▸ **Problem to work on**: Lay out the lines starting with the one that contains "You are a GUI" and going on through the one that contains "(x=663, y=163)" as a Markdown table with the columns n and Line, skipping blank lines. Include only those lines.

▸ **Material for the task**:
=====
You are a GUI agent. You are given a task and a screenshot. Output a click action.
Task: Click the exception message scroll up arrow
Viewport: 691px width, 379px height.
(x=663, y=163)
=====
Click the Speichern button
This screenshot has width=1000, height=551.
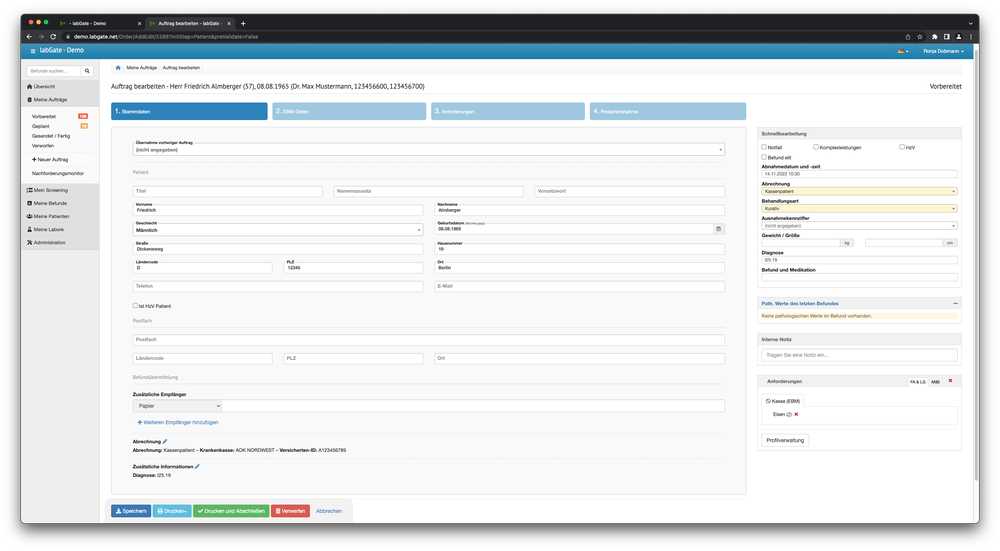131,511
=====
▸ **Output**:
| n | Line |
|---|---|
| 1 | You are a GUI agent. You are given a task and a screenshot. Output a click action. |
| 2 | Task: Click the exception message scroll up arrow |
| 3 | Viewport: 691px width, 379px height. |
| 4 | (x=663, y=163) |